Skin tones occasionally look a little less natural (slightly sunburnt/fake-tanny). Noise and grain in sources, both 4K and HD, is handled a little less elegantly, too. And, as noted in passing earlier, Philips’ new step-up models do a slightly better job with their dynamic tone mapping when dealing with static HDR10 sources, delivering slightly more refined, balanced and generally brighter images.
Finally, the Philips 65OLED754 exhibits more grey blocking interference with some streamed content than the 65OLED934 – especially during the infamous “peeping tom” scene between 35:27 and 36:33 in Vikings Episode 12 of Season 5 Part 2. There’s slightly more flashing/instability, too, over gently changing dark colours (such as in the fade in at 21mins 30 secs in Episode 8 of Season 3 of The Last Kingdom) on the entry-level OLED model.

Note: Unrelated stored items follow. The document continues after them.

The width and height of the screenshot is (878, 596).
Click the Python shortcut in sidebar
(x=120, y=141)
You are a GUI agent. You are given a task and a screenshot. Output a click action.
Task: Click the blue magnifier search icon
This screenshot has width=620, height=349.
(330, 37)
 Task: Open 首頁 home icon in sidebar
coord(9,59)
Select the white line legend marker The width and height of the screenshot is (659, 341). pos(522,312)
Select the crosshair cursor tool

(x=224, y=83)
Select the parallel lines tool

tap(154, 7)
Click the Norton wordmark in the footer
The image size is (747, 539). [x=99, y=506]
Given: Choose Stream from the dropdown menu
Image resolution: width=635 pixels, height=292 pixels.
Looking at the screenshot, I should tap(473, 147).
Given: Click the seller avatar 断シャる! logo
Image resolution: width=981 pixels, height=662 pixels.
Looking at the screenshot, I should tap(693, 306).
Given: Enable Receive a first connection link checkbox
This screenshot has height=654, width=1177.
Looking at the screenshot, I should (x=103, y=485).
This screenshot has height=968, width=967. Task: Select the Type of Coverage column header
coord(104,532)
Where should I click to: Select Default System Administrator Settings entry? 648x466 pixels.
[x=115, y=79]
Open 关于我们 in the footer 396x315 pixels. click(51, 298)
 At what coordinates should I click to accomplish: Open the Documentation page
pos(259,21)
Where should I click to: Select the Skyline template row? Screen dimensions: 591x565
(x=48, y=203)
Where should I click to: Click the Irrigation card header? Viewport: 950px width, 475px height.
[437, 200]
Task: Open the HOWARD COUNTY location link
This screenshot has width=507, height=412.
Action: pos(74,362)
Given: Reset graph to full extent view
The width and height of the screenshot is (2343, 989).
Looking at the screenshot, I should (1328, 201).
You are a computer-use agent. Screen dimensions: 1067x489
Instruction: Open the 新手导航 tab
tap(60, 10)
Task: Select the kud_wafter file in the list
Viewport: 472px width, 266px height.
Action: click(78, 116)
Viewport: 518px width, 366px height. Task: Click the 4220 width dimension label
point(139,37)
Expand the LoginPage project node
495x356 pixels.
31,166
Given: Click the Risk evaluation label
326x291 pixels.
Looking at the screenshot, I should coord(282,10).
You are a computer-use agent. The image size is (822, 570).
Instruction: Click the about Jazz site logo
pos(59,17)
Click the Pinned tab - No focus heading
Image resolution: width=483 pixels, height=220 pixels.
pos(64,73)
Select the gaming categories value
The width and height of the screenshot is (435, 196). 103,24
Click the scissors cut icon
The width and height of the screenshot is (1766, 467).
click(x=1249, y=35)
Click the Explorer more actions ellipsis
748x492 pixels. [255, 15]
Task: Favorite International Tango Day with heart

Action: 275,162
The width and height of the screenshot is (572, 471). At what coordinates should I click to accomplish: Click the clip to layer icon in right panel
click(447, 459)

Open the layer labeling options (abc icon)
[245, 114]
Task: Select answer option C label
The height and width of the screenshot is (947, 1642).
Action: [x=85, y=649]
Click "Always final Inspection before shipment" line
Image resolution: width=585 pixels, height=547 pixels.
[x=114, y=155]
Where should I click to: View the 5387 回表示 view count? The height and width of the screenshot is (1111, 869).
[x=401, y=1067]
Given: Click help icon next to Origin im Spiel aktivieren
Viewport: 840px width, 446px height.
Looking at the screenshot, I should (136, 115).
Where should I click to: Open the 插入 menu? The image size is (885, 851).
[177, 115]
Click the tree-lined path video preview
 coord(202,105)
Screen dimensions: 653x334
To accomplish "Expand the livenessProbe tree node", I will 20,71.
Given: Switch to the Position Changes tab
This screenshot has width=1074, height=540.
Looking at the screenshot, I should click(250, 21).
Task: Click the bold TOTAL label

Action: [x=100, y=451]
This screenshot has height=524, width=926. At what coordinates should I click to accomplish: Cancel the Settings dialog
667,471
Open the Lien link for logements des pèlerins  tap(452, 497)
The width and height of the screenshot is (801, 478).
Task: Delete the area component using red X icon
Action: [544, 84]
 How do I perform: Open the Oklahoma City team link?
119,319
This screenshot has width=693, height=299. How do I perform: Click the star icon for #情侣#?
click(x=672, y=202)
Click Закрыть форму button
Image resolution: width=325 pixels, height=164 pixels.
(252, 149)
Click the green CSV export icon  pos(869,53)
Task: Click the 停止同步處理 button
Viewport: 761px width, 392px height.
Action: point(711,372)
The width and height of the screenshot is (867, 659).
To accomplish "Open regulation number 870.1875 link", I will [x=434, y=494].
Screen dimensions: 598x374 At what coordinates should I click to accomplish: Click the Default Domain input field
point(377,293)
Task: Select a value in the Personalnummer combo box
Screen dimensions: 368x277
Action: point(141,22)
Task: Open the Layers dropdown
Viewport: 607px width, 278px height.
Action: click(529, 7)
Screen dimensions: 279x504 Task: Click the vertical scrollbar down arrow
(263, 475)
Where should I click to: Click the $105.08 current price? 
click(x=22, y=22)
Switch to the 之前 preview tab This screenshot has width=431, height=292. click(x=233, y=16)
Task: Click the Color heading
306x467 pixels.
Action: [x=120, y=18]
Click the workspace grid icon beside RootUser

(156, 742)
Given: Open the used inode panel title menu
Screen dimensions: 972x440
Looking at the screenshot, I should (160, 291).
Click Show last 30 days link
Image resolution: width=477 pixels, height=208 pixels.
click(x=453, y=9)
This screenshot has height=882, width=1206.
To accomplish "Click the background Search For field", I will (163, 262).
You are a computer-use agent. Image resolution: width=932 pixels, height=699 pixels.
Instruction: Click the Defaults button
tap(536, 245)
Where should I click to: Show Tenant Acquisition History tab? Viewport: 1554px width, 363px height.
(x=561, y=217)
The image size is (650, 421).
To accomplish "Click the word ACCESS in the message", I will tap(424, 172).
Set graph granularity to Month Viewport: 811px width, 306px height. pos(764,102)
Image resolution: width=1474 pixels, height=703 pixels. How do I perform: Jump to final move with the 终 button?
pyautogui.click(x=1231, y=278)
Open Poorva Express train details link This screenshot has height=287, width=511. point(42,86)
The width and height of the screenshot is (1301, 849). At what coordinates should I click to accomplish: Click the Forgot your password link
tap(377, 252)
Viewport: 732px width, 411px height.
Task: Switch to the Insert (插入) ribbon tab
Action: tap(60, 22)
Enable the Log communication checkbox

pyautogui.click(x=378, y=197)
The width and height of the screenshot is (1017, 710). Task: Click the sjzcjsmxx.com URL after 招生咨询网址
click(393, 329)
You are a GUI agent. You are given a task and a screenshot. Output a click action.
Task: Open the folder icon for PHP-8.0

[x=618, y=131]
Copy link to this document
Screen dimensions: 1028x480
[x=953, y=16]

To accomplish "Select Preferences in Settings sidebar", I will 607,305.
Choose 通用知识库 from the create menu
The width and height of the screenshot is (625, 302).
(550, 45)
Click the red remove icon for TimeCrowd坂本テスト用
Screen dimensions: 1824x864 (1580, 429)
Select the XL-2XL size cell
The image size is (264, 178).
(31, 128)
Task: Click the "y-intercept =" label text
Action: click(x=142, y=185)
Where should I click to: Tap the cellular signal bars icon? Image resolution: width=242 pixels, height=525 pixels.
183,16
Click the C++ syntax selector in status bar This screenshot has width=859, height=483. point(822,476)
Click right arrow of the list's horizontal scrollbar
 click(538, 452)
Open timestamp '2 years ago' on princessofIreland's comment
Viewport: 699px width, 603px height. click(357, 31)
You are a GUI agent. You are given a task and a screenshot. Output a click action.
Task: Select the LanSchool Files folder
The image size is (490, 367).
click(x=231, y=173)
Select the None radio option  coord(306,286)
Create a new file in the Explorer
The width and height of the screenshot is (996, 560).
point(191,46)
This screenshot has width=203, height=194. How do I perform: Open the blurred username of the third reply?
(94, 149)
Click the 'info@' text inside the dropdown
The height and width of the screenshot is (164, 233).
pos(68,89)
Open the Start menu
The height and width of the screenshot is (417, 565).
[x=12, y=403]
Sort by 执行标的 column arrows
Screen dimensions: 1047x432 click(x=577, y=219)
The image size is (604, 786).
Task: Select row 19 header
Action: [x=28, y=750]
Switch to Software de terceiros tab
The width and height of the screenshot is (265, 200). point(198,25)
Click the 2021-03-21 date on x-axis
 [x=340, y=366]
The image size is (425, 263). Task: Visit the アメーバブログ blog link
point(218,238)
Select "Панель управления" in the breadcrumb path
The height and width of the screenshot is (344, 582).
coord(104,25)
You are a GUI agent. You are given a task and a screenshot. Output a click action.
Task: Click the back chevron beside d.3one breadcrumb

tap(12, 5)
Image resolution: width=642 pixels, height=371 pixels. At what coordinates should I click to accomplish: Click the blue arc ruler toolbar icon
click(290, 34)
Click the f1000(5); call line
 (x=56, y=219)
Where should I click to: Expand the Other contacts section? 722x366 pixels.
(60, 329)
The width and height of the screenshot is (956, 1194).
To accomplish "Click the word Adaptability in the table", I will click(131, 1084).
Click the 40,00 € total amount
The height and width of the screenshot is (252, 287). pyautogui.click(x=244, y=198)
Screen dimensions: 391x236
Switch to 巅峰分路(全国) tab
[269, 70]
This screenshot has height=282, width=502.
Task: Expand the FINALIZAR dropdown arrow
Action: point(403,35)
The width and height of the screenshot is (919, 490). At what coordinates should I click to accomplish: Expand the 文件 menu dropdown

When it comes to gaming, the Philips 65OLED754 is decent. It provides a Game mode, and manages to retain more colour and contrast in that mode than some rivals. However, input lag only gets down to around 32.6ms – hardly excessive, but almost double what we’re seeing from Samsung and LG these days.
The Philips 65OLED754 predictably doesn’t sound as good as the 65OLED934. After all, the cheaper model doesn’t ship with a Bowers & Wilkins-designed external soundbar like its more expensive sibling. However, there is a substantial-looking set of mid-range and bass drivers on the TV’s rear. And, in fact, the TV still sounds unexpectedly good for a set with such a minimalistic design.
Voices are particularly impressive. They somehow seem to project forward from the screen rather than being swallowed behind it, especially with Philips’ AI setting in play. And they seem to be locked to the screen, where they should be, rather than muddled in with everything else.
The soundstage also has a reasonable amount of scale to it, extending beyond the screen’s left and right sides, and even generating a mild sense of height.
Effects sound a touch general versus the accurate placement you get with the superb-sounding OLED934. Maximum volume levels are a little limited, too. But bass is clean and reaches a little deeper than expected, and there’s no hint of distortion, drop-out, crackling or cabinet rattle.
Should I buy the Philips 65OLED754?
If you have a spare £550 lying around, by all means spend it on a Philips 65OLED804. That way you can get Philips’ very latest picture processing system and Android TV. And if you want a fantastic built-in sound bar alongside that latest picture processing and Android TV, then by all means feel free to cough up the best part of £1000 more for the 65OLED934.
However, even talking about those prices underlines to me what great value the Philips 65OLED754 offers. Yes, you can get similarly large LCD TVs for less, of course; quite a bit less, in fact. But the picture quality and design prowess the 65OLED754 provides for its money really does make it feel like a bargain.